Table of Contents

  1. Overall
  2. Buy materials and wait for delivery
  3. Set up Jetson-Nano
  4. Building jetson-inference
  5. Good to go, start real-time detecting via pre-trained ssd model
  6. Update on Course 2 - JetBot (optional)
  7. Update on Course 3 - Hello AI World
  8. Hook up object detection result with AWS-IoT (or other cloud services)
  9. Misc
  10. Todo
  11. More links

0. Overall

Youtube https://www.youtube.com/watch?v=bcM5AQSAzUY&ab_channel=NVIDIADeveloper

Article https://developer.nvidia.com/blog/realtime-object-detection-in-10-lines-of-python-on-jetson-nano/

1. Buy materials and wait for delivery

NVIDIA Jetson Nano Developer Kit

Power Supply: 5V 4A (4000mA) switching power supply - UL Listed

  • https://www.adafruit.com/product/1466
  • I bought it without registration, just checkout and input payment and all done, you can leave an email address for delivery updates etc.
  • Actually, this Power Supply is just half the price of the delivery cost…but to avoid any hassles later, I decided to pay for the extra delivery to save myself a couple of hours fixing devices.
    • Sub-Total: $14.95
    • DHL Express (1 x 0.62lbs) (Express Worldwide): $31.43
    • Sales Tax: $0.00
    • Total: $46.38

High-performance microSD card

USB data cable: Micro-B To Type-A with DATA enabled

USB Webcam (used in final notebook only) such as the Logitech C270 USB Webcam

I have to say, Amazon delivery is much better and less costly.

2. Set up Jetson-Nano

Then follow https://developer.nvidia.com/embedded/learn/get-started-jetson-nano-devkit

Prepare microSD Card

Install v4l-utils, this is not mentioned in the tutorial, but my jetson-nano does not have it pre-installed:

sudo apt -y install v4l-utils

In the tutorial, there is no mention of installing a webcam driver and its related setup. In my experiment here, I installed cheese as a webcam testing tool to mount video1, but later real-time detecting, it’s still using default video0 as in my python code below.

sudo apt install cheese

cheese -d /dev/video1 # this command will pop up a window with camera streaming

v4l2-ctl --list-devices # show camera devices

If I list my camera, I get the logitech one:

xin@xin-desktop:~/jetson-inference/build/aarch64/bin$ v4l2-ctl --list-devices
C270 HD WEBCAM (usb-70090000.xusb-2.1):
/dev/video0

xin@xin-desktop:~/jetson-inference/build/aarch64/bin$

3. Building jetson-inference

Follow https://github.com/dusty-nv/jetson-inference/blob/master/docs/building-repo-2.md

The difference from the above tutorial and from the YouTube video is the command make -j$(nproc) as in the GitHub page, but in the YouTube video, it’s just make. Either is fine.

Below is what I used.

$ sudo apt-get update
$ sudo apt-get install git cmake libpython3-dev python3-numpy
$ git clone --recursive https://github.com/dusty-nv/jetson-inference
$ cd jetson-inference
$ mkdir build
$ cd build
$ cmake ../
$ make
$ sudo make install
$ sudo ldconfig

4. Good to go, start real-time detecting via pre-trained ssd model

First, play around with some static images, to get some intuition:

cd /home/xin/jetson-inference/build/aarch64/bin

./detectnet-console.py images/peds_0.jpg output_0.jpg
./detectnet-console.py images/peds_1.jpg output_1.jpg
./detectnet-console.py images/airplane_0.jpg output_2.jpg
./detectnet-console.py images/cat_0.jpg output_3.jpg
./detectnet-console.py images/dog_0.jpg output_4.jpg
./detectnet-console.py images/horse_0.jpg output_5.jpg

detectnet is actually calling https://github.com/dusty-nv/jetson-inference/blob/master/python/examples/detectnet.py. Core inference is detections = net.Detect(img, overlay=args.overlay) where we can log inference results or do something else.

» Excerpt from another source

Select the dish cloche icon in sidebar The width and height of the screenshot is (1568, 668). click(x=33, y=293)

from jetson_inference import detectNet
from jetson_utils import videoSource, videoOutput, logUsage

while True:
    # capture the next image
    img = input.Capture()

    # detect objects in the image (with overlay)
    detections = net.Detect(img, overlay=args.overlay)

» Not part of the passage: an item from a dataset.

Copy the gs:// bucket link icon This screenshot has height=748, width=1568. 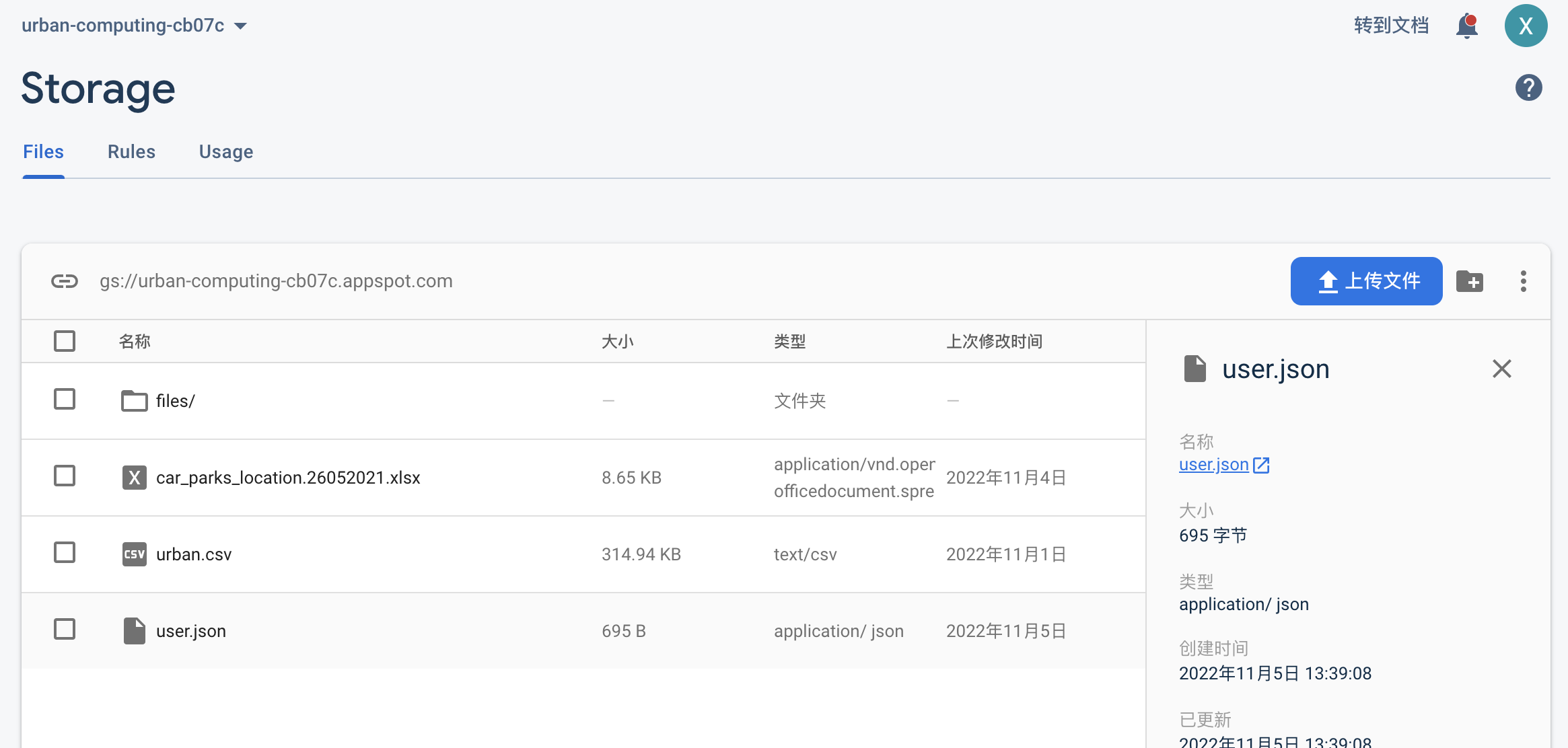[x=64, y=281]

    # print the detections
    print("detected {:d} objects in image".format(len(detections)))

    for detection in detections:
        print(detection)

    # render the image
    output.Render(img)

    # update the title bar
    output.SetStatus("{:s} | Network {:.0f} FPS".format(args.network, net.GetNetworkFPS()))

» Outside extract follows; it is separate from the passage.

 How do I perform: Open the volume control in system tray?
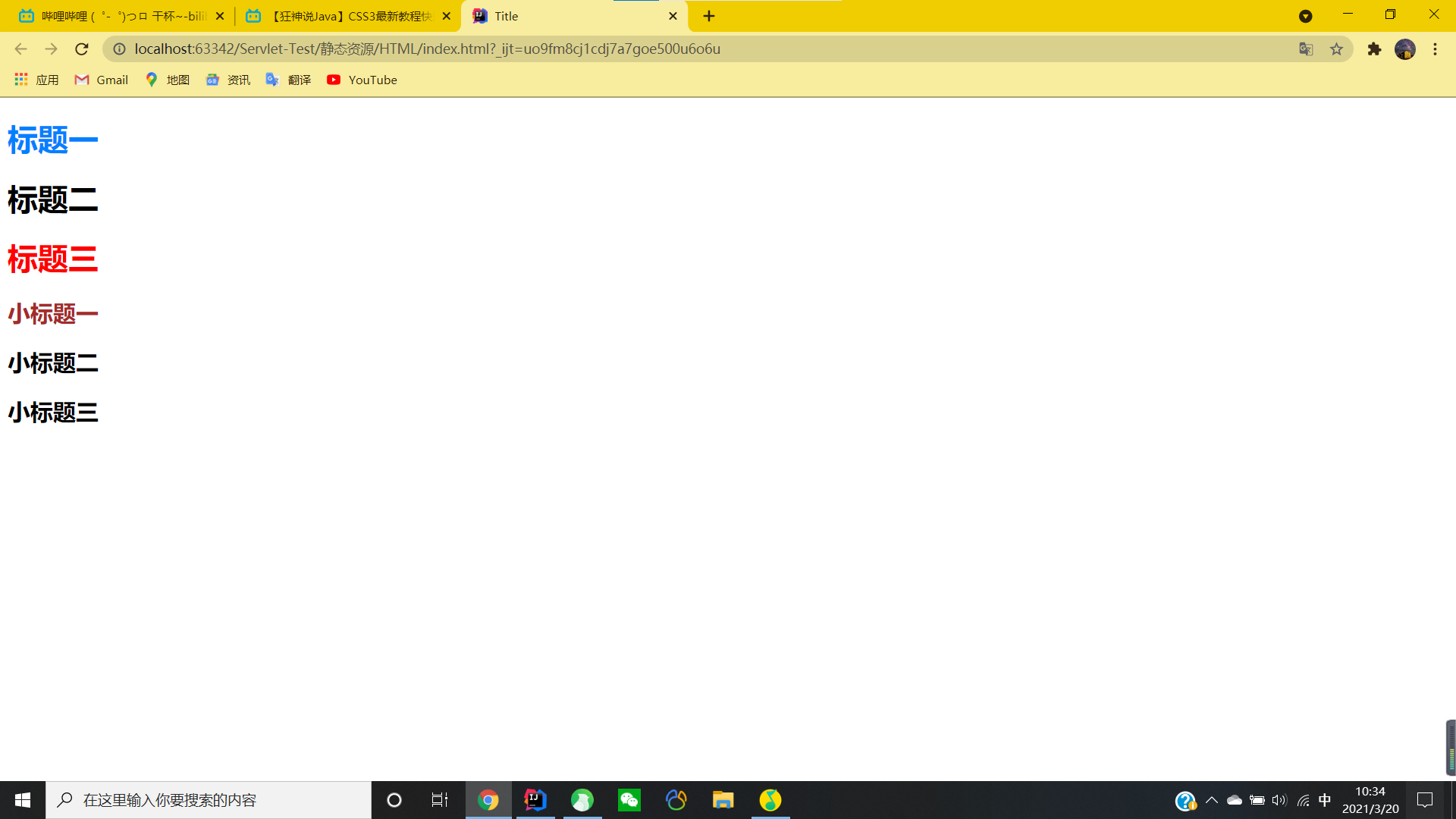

    # print out performance info
    net.PrintProfilerTimes()

    # exit on input/output EOS
    if not input.IsStreaming() or not output.IsStreaming():
        break

Then the exciting part of real-time streaming detection, getting below from GitHub sample and the only change I made is using /dev/video0 as video source.

  • Note: the code in GitHub is different from the code in the YouTube video.
  • I just used the GitHub version of the code, as I assume Dustin made the YouTube video a couple of years back but the code on GitHub is updated.

my_dashboard.py code:

import jetson.inference
import jetson.utils

net = jetson.inference.detectNet("ssd-mobilenet-v2", threshold=0.5)
camera = jetson.utils.videoSource("/dev/video0")      # '/dev/video0' for V4L2
display = jetson.utils.videoOutput("display://0")     # 'my_video.mp4' for file

while display.IsStreaming():
    img = camera.Capture()
    detections = net.Detect(img)
    display.Render(img)
    display.SetStatus("Object Detection | Network {:.0f} FPS".format(net.GetNetworkFPS()))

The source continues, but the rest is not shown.